Wat? Stap 3 is de feitelijke waardering van het geheel aan te waarderen erfgoed. Er wordt dus niet element per element gewaardeerd.

Wie? Het volledige waarderingsteam voert dit samen uit, ter plaatse.

Een eerste intuïtieve waardering

Vooraleer een gestructureerde waardering aan te vatten, kan het een goed idee zijn de erfgoedwaarden op een spontane, creatieve en vrije wijze te laten opborrelen. En om dan neutraal te rapporteren wat er opkomt in de groep van representatieve belanghebbenden.
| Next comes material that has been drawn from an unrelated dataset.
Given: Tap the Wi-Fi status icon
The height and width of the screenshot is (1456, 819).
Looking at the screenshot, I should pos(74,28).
Laat de begeleider een groepssessie organiseren met uw belanghebbenden. Laat eerst iedere belanghebbende of belangengroep individueel reflecteren over het erfgoed en uitdrukken waarom het belangrijk is voor hen. Verzamel alle opgekomen waarderingen en structureer ze. Laat deelnemers creatief zijn en hun eigen wijze kiezen om hun waardering uit te drukken; in woorden of tekeningen, muziek of andere.

Waarderen door toetsing aan criteria

In de meeste gevallen volstaat een intuïtieve werkwijze niet en is het belangrijk verder te gaan waarderen op een rationele en gestructureerde wijze. Dat gebeurt door vragen te doorlopen en de antwoorden te toetsen aan vastgestelde criteria.
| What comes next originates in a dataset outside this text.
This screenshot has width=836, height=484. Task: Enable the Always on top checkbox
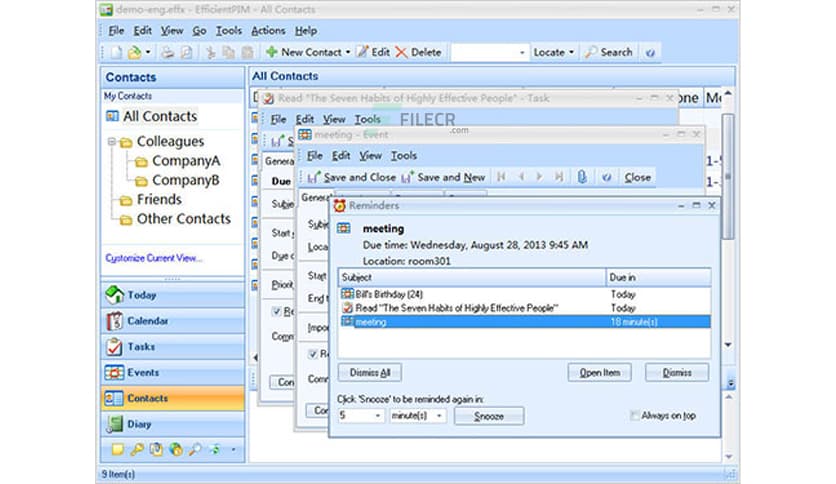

Hoe? Gebruik het Formulier Waardering geheel.

  • Bovenaan vult u de naam van de kerk en datum in, en het gekozen perspectief voor de waardering: organisatie, lokaal, regionaal of nationaal en internationaal
  • Vervolgens overloopt u alle criteria. Lees de Bijlage Waarderingscriteria voor meer uitleg.
  • Weging (2). Per criterium geeft u aan of en in welke mate dit relevant is.
    • Kies bij 'conditie' uit 'goed', 'redelijk', 'matig' of 'slecht' (zie ook TIP bij stap 2 van het stappenplan)
    • Gebruik bij alle andere criteria: 'laag', 'gemiddeld', 'hoog' of 'geen'.
    • Gebruik EVENTUEEL percentages, bv. is 80% hoog en 20% gemiddeld.
  • In (3) geeft u een toelichting bij deze score, de argumentatie voor de waardering.
  • In (4) geeft u sprekende en typische voorbeelden van elementen bij de gegeven waardering voor het geheel. Omschrijf ze of gebruik de inventarisnummers.
  • Uitschieters (5). Het is niet altijd makkelijk een globale uitspraak te doen over het geheel, zeker als de elementen kwalitatief erg uiteen lopen. Daarom kan u de uitzonderingen aangeven, zowel naar boven als naar beneden. U omschrijft de elementen of geeft een inventarisnummer.
  • In (6) kan u het ontwikkelpotentieel aangeven: hoe deze waarde in de toekomst zou kunnen zijn, door bv. bijkomend onderzoek naar de herkomst, door restauratie... Doe dat d.m.v. de scores ‘hoog’, ‘gemiddeld’, ‘laag’, ‘geen’. Omschrijf in (7) wat moet worden gedaan om dat potentieel waar te maken.